Online Variants. Again, we see an issue where this problem doesn't really affect online RPGs, because of the fact that they're more cooperative--and also because there isn't a straight "win" or "lose", because the games are ongoing. Kingmaking does appear in online strategy games, just like it would in tabletop strategy games, but if anything, I think it's less of a problem, because you're less likely to have personal connection to the other players, and thus less likely to make a decision for out-of-game reasons.
Online Solutions. The solutions for online kingmaking are pretty identical to those for tabletop kingmaking.
The easiest answer is don't allow it. However, this typically means ensuring that your players can't affect each other in very notable ways, and thus greatly limits the type of game you can create. Nonetheless, a game with no meaningful interaction might be better than one with just a tiny bit of interaction.
A better answer is incentivize scoring placement, not just winning. The advantage that you do have in online play is that many players are probably in your game for the long haul. They'll still be there next week and next month. Thus you can offer rankings and make sure that your rankings incentivize placement. I've read about an offline gaming club that uses a very simple ranking system: the winning player gets a number of points equal to the number of players; the next player gets two less than that; each additional player gets one less; down to the last place player who gets 0 (so in a five player game, finishers would get 5, 3, 2, 1, and 0 points). At the end of a "season", whomever has the most points, "wins". Our own Gang of Four has an even stronger incentive system. Each player gets ranking for each game they play. The first-place player gets ranking points for beating all 3 other players; the second-place player gets 1 loss and 2 wins; the third-place player gets 2 losses and 1 win; and the last-place player gets 4 losses. Thus, the better you manage to do, the better your ranking does (and in fact you can usually improve your ranking with a second-place finish, and in rare cases even with a third-place finish.)
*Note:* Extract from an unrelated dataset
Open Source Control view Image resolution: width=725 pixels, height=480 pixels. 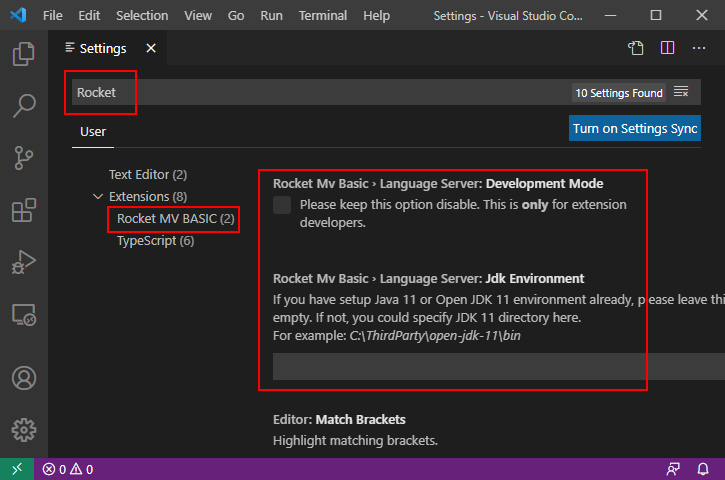point(23,158)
So finally we come to the lowliest form of player problem: outright cheating. This means players explicitly and specifically breaking the rules of the game in the hope of placing better. It can involve moving tokens, grabbing extra markers, weighting dice, and what not. If you see cheating, you know it.
Online Variants. To large extent, cheating is reduced in online games. Many of the easiest forms of cheating aren't possible because they're simply not allowed. You can't accidently pocket an extra $1000 because you have no way of doing so. However, more sophisticated players can find ways to cheat, often by hacking clients or viewing unprotected information streams, and the resultant problem can be a lot more troublesome because it's much more invisible.
Online Solutions. I've actually already written a full article on this topic, called Trials, Triumphs & Trivialities #145, How to Cheat at Online Games, so I'll refer you to that. (It also covers some of the other topics here from a different direction.) I've included the topic here as well mainly for completeness.